Guide To Building A Data Science Team
A data scientist requires a varied set of skills that is often hard to find in a single individual. Even if you succeed in finding a person who has all the skills of an ideal data scientist, you would have to spend quite a heavy sum of money to avail their service.
Now assume you are not in a large market like North America, meaning that you do not have many options to choose from. Your search would definitely grow even more complicated. This is the exact challenge that Vodafone NZ had to face when they decided to build a data science team. The country has less than 5 million people and it isn’t surprising to know that the national telecom provider would have the largest Hadoop cluster and the most ambitious Big Data Analytics program. According to the Analytics and Data strategy manager of Vodafone NZ, David Bloch, the traditional approach of finding the right candidates by considering the years of experience they have as the benchmark does not work in a small market, as the strategy could leave aside many people you would want to talk to.
Instead, he encouraged a startup mentality by conducting events like hackathons and meetups for people who were enthusiastic about data science. Replacing traditional interviews with less formal processes offers an easy way to find these people. Bloch has the experience of working with various startups before he became a part of the Vodafone team and the things he talked about really made sense.
He made clear definitions of various roles in order to form a reliable data science team by encompassing hackers, analysts, engineers, change agents, and storytellers. The well-defined roles did not necessarily mean that each was mapped to separate individuals. In some cases, the same individual would play two roles.
The engineer is more like the automation expert of the team. They come with an ETL or DBA background and collaborate with the hacker to build data flows and ensure that everything works without any delay. In many teams, the role is played by the data engineer. The hacker is the R or python developer who performs the role of building rough models even if they lack an understanding of the science behind the model. The latter is not regarded as a hacker’s job but a statistician’s. The statistician is a deep thinker who has the knowledge about scientific models that are necessary for identifying and validating models.
You would need a subject matter expert or data explorer in your team and the role is played by the analyst. The job role of an analyst resembles that of a business analyst and they have to be well versed in writing SQL. Finally, there should be someone with proven creative skills (for example working with visualization tools like Tableau) to play the role of a storyteller and a change agent. The person who plays the role of change agent has to be the influencer who networks with executives, builds business models, and ensures that the developed models have a significant impact on business processes.
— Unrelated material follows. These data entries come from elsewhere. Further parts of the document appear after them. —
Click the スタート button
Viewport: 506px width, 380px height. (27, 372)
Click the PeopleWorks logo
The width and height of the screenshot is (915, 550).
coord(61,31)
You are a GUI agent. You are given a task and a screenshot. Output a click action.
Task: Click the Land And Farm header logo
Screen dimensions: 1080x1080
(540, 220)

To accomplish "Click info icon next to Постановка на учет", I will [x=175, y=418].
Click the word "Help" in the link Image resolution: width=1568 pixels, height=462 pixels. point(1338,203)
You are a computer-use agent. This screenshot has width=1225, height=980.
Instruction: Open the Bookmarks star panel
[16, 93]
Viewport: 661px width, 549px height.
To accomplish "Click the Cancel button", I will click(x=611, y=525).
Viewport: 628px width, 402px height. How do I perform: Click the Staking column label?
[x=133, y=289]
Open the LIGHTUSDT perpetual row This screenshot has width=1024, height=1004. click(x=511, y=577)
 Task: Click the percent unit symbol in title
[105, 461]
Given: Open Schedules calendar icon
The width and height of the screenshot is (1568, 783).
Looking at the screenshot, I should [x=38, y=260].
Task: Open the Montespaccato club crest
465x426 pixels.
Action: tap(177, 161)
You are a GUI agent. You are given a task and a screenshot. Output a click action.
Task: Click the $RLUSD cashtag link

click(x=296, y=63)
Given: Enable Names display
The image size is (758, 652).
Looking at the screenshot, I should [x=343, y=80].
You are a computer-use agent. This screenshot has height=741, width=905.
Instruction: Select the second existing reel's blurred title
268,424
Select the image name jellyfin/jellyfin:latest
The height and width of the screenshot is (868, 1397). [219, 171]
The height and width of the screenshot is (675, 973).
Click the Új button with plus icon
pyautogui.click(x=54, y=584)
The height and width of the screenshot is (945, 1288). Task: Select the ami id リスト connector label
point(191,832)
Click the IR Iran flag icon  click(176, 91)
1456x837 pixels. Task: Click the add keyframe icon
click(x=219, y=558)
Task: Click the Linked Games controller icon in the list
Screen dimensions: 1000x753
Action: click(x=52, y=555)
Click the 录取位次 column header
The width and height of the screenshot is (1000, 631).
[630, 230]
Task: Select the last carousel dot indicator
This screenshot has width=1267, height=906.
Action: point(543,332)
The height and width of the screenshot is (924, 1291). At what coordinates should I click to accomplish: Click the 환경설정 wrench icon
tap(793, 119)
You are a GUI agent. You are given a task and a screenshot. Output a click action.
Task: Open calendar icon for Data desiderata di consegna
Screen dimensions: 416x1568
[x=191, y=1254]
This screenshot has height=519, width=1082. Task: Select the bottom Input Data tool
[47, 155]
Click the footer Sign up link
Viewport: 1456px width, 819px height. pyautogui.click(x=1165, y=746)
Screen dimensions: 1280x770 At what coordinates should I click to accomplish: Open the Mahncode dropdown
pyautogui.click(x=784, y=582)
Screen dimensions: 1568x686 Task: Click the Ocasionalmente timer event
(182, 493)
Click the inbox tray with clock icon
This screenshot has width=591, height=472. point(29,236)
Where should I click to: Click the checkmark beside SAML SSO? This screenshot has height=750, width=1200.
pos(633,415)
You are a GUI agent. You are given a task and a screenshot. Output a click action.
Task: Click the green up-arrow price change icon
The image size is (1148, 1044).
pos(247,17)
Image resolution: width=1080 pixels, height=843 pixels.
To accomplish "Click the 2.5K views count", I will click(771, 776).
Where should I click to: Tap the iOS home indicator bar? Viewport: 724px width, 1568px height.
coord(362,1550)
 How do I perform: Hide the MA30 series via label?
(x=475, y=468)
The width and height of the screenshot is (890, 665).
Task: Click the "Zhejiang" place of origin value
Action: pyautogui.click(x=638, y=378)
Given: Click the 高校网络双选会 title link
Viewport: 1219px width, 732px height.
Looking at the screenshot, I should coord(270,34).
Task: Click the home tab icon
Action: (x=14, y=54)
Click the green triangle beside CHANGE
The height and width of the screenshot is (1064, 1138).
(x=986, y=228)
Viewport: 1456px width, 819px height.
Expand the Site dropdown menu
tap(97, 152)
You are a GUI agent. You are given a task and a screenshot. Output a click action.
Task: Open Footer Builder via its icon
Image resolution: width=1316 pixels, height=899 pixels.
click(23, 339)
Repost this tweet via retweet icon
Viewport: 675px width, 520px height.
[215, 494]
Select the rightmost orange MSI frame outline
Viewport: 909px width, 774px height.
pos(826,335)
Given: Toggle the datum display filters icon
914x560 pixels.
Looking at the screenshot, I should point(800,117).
Consistency of all the processes is the key to making things work out, and for that, different members have to collaborate and make collective contributions at different stages. The first step is the identification of the business challenge, a task that requires the analyst and change agent. The next stage is exploration and ideation where hackers and analysts play a significant part. It is followed by prospecting for data, with the analyst, engineer, and the statistician, all play a role in the process. The next step is the testing and development of the model. The change agent, analyst and statistician collaborate in this step. The home stretch stage involves the storyteller and analyst. The final stage is making the results actionable and it is the hacker and change agent who work together during this phase.